*Task directions*: Reproduce the material below line for line, keeping every character unchanged.

*Exercise materials*:
-- START --
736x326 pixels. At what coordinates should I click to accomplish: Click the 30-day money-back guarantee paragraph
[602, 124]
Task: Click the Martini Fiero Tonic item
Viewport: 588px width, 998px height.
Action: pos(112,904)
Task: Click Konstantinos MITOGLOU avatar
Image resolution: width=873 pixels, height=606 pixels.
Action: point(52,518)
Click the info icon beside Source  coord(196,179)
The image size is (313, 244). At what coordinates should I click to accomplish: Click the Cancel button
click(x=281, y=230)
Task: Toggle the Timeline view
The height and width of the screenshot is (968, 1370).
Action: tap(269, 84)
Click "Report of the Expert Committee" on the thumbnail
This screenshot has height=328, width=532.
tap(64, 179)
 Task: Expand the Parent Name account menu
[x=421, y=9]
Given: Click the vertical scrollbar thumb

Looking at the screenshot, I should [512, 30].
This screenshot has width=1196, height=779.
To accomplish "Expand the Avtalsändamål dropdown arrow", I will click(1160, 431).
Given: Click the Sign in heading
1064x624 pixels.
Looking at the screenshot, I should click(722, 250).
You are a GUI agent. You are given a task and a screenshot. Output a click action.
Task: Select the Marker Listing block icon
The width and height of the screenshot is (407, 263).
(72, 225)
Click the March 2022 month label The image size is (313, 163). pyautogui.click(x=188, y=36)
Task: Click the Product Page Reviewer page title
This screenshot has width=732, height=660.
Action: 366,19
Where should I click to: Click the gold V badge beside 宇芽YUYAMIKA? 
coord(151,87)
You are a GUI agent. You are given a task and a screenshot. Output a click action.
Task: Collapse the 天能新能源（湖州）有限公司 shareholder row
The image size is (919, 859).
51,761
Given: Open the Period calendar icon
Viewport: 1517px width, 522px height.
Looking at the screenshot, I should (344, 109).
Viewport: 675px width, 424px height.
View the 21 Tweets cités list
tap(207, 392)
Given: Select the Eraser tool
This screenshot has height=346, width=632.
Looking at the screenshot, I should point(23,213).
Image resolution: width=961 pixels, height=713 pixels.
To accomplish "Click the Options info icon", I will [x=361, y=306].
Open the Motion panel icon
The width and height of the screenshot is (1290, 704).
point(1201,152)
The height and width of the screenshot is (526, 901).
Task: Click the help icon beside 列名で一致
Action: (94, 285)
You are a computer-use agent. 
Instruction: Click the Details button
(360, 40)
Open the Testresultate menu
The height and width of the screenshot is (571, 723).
-- END --
*Exercise result*:
736x326 pixels. At what coordinates should I click to accomplish: Click the 30-day money-back guarantee paragraph
[602, 124]
Task: Click the Martini Fiero Tonic item
Viewport: 588px width, 998px height.
Action: pos(112,904)
Task: Click Konstantinos MITOGLOU avatar
Image resolution: width=873 pixels, height=606 pixels.
Action: point(52,518)
Click the info icon beside Source  coord(196,179)
The image size is (313, 244). At what coordinates should I click to accomplish: Click the Cancel button
click(x=281, y=230)
Task: Toggle the Timeline view
The height and width of the screenshot is (968, 1370).
Action: tap(269, 84)
Click "Report of the Expert Committee" on the thumbnail
This screenshot has height=328, width=532.
tap(64, 179)
 Task: Expand the Parent Name account menu
[x=421, y=9]
Given: Click the vertical scrollbar thumb

Looking at the screenshot, I should [512, 30].
This screenshot has width=1196, height=779.
To accomplish "Expand the Avtalsändamål dropdown arrow", I will click(1160, 431).
Given: Click the Sign in heading
1064x624 pixels.
Looking at the screenshot, I should click(722, 250).
You are a GUI agent. You are given a task and a screenshot. Output a click action.
Task: Select the Marker Listing block icon
The width and height of the screenshot is (407, 263).
(72, 225)
Click the March 2022 month label The image size is (313, 163). pyautogui.click(x=188, y=36)
Task: Click the Product Page Reviewer page title
This screenshot has width=732, height=660.
Action: 366,19
Where should I click to: Click the gold V badge beside 宇芽YUYAMIKA? 
coord(151,87)
You are a GUI agent. You are given a task and a screenshot. Output a click action.
Task: Collapse the 天能新能源（湖州）有限公司 shareholder row
The image size is (919, 859).
51,761
Given: Open the Period calendar icon
Viewport: 1517px width, 522px height.
Looking at the screenshot, I should (344, 109).
Viewport: 675px width, 424px height.
View the 21 Tweets cités list
tap(207, 392)
Given: Select the Eraser tool
This screenshot has height=346, width=632.
Looking at the screenshot, I should point(23,213).
Image resolution: width=961 pixels, height=713 pixels.
To accomplish "Click the Options info icon", I will [x=361, y=306].
Open the Motion panel icon
The width and height of the screenshot is (1290, 704).
point(1201,152)
The height and width of the screenshot is (526, 901).
Task: Click the help icon beside 列名で一致
Action: (94, 285)
You are a computer-use agent. 
Instruction: Click the Details button
(360, 40)
Open the Testresultate menu
The height and width of the screenshot is (571, 723).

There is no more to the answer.